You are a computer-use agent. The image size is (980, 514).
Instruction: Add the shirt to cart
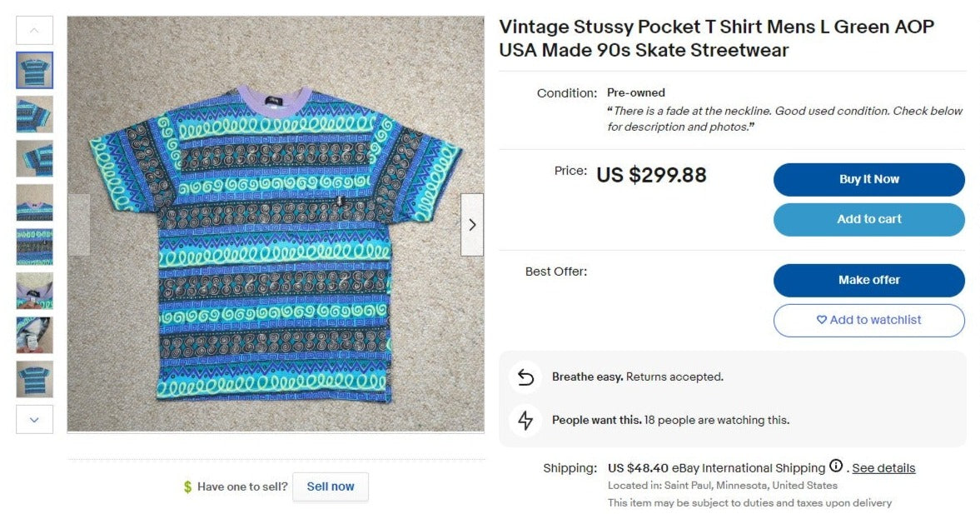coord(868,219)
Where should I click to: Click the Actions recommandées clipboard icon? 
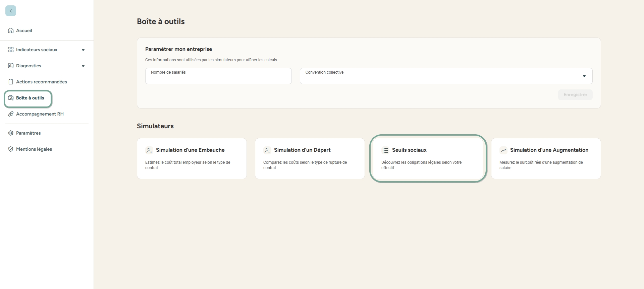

--

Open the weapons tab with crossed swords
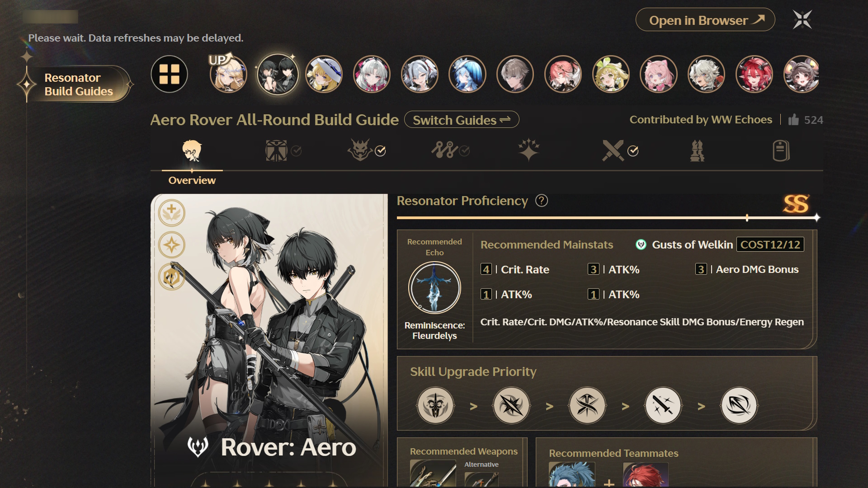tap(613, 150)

ASSIGNMENT> Return word for word the lines of the listing above, starting at the line with "You are a computer-use" and ending at the line with "Where should I", both included. Pictures do not belong in the copy.

SOLUTION BELOW>
You are a computer-use agent. The image size is (980, 514).
Instruction: Add the shirt to cart
coord(868,219)
Where should I click to: Click the Actions recommandées clipboard icon? 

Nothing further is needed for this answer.